Daly Michele B, Roth Megan E, Bonnac Laurent, Maldonado José O, Xie Jiashu, Clouser Christine L, Patterson Steven E, Kim Baek, Mansky Louis M
Center for Drug Discovery, Department of Pediatrics, Emory Center for AIDS Research, Emory University, Children's Healthcare of Atlanta, 1760 Haygood Dr., Atlanta, GA, 30322, USA.
Institute for Molecular Virology, University of Minnesota, 18-242 Moos Tower, 515 Delaware St SE, Minneapolis, MN, 55455, USA.
Retrovirology. 2016 Mar 24;13:20. doi: 10.1186/s12977-016-0254-0.
HIV-1 replication kinetics inherently depends on the availability of cellular dNTPs for viral DNA synthesis. In activated CD4(+) T cells and other rapidly dividing cells, the concentrations of dNTPs are high and HIV-1 reverse transcription occurs in an efficient manner. In contrast, nondividing cells such as macrophages have lower dNTP pools, which restricts efficient reverse transcription. Clofarabine is an FDA approved ribonucleotide reductase inhibitor, which has shown potent antiretroviral activity in transformed cell lines. Here, we explore the potency, toxicity and mechanism of action of clofarabine in the human primary HIV-1 target cells: activated CD4(+) T cells and macrophages.
Clofarabine is a potent HIV-1 inhibitor in both activated CD4(+) T cells and macrophages. Due to its minimal toxicity in macrophages, clofarabine displays a selectivity index over 300 in this nondividing cell type.

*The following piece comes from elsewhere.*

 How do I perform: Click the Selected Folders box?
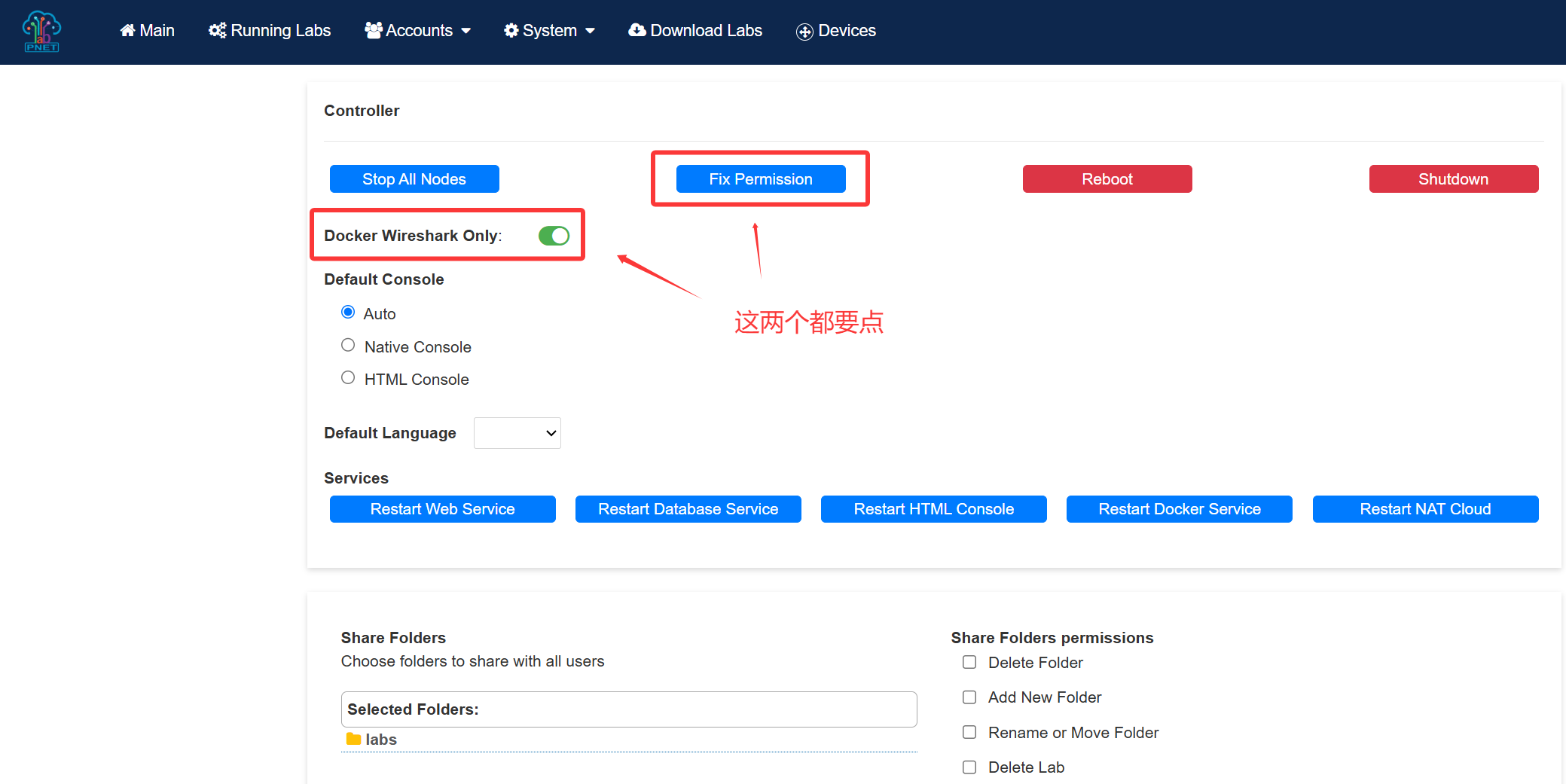[628, 709]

The anti-HIV-1 activity of clofarabine correlated with a significant decrease in both cellular dNTP levels and viral DNA synthesis. Additionally, we observed that clofarabine triphosphate was directly incorporated into DNA by HIV-1 reverse transcriptase and blocked processive DNA synthesis, particularly at the low dNTP levels found in macrophages.

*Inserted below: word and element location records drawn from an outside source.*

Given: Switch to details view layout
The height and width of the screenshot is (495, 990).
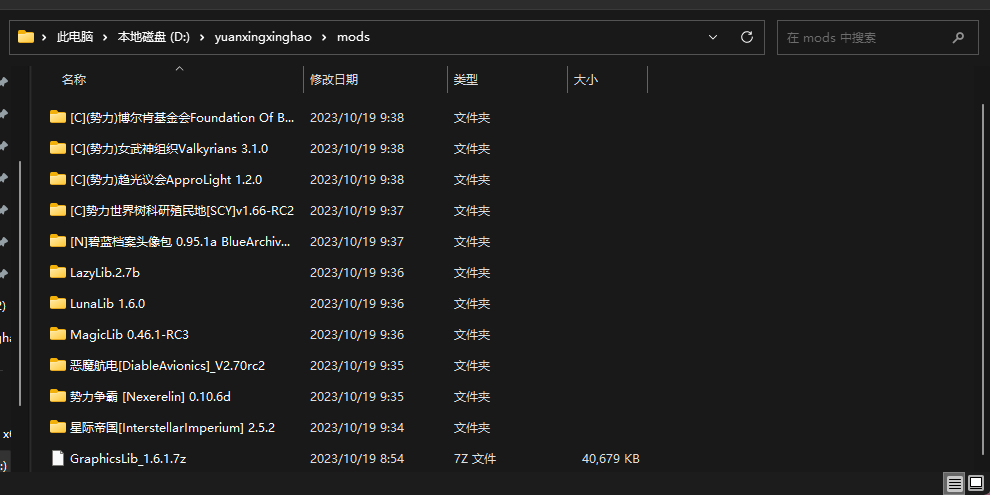Looking at the screenshot, I should 955,484.
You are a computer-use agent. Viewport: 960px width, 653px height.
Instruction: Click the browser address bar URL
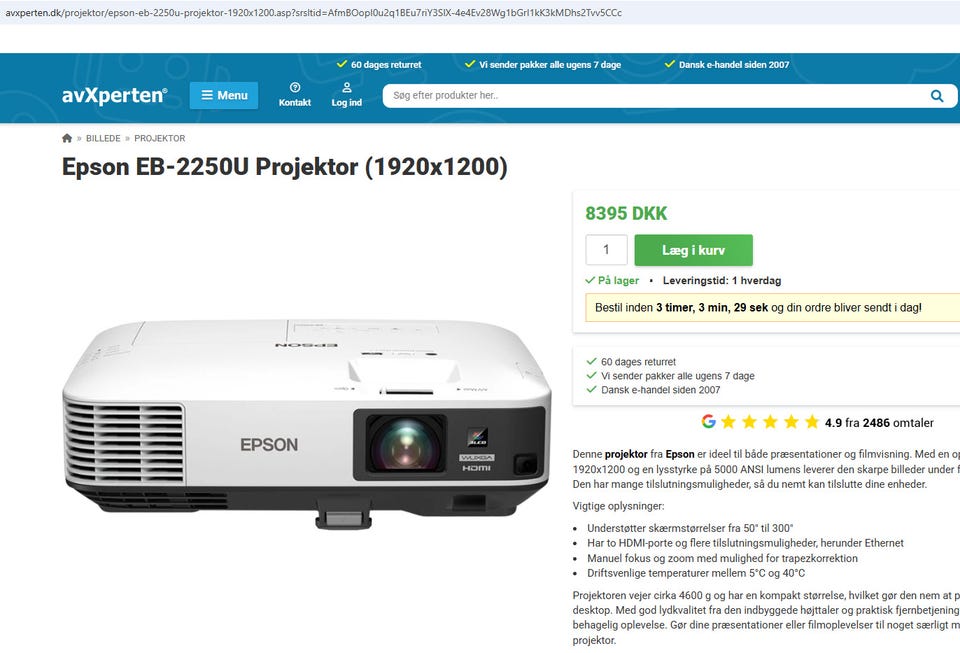[x=313, y=12]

Taken together, these data provide strong mechanistic evidence that clofarabine is a dual action inhibitor of HIV-1 replication that both limits dNTP substrates for viral DNA synthesis and directly inhibits the DNA polymerase activity of HIV-1 reverse transcriptase.
HIV-1复制动力学本质上取决于细胞脱氧核苷酸三磷酸(dNTP)用于病毒DNA合成的可利用性。在活化的CD4(+) T细胞和其他快速分裂的细胞中,dNTP浓度很高,HIV-1逆转录以高效方式发生。相比之下,诸如巨噬细胞等非分裂细胞具有较低的dNTP库,这限制了高效逆转录。氯法拉滨是一种经美国食品药品监督管理局(FDA)批准的核糖核苷酸还原酶抑制剂,在转化细胞系中已显示出强大的抗逆转录病毒活性。在此,我们探讨氯法拉滨在人类原发性HIV-1靶细胞(活化的CD4(+) T细胞和巨噬细胞)中的效力、毒性及作用机制。
氯法拉滨在活化的CD4(+) T细胞和巨噬细胞中均为强效HIV-1抑制剂。由于其在巨噬细胞中的毒性极小,氯法拉滨在这种非分裂细胞类型中显示出超过300的选择性指数。氯法拉滨的抗HIV-1活性与细胞dNTP水平和病毒DNA合成的显著降低相关。此外,我们观察到三磷酸氯法拉滨被HIV-1逆转录酶直接掺入DNA并阻断连续DNA合成,特别是在巨噬细胞中发现的低dNTP水平时。
综上所述,这些数据提供了有力的机制证据,表明氯法拉滨是HIV-1复制的双重作用抑制剂,既限制病毒DNA合成所需的dNTP底物,又直接抑制HIV-1逆转录酶的DNA聚合酶活性。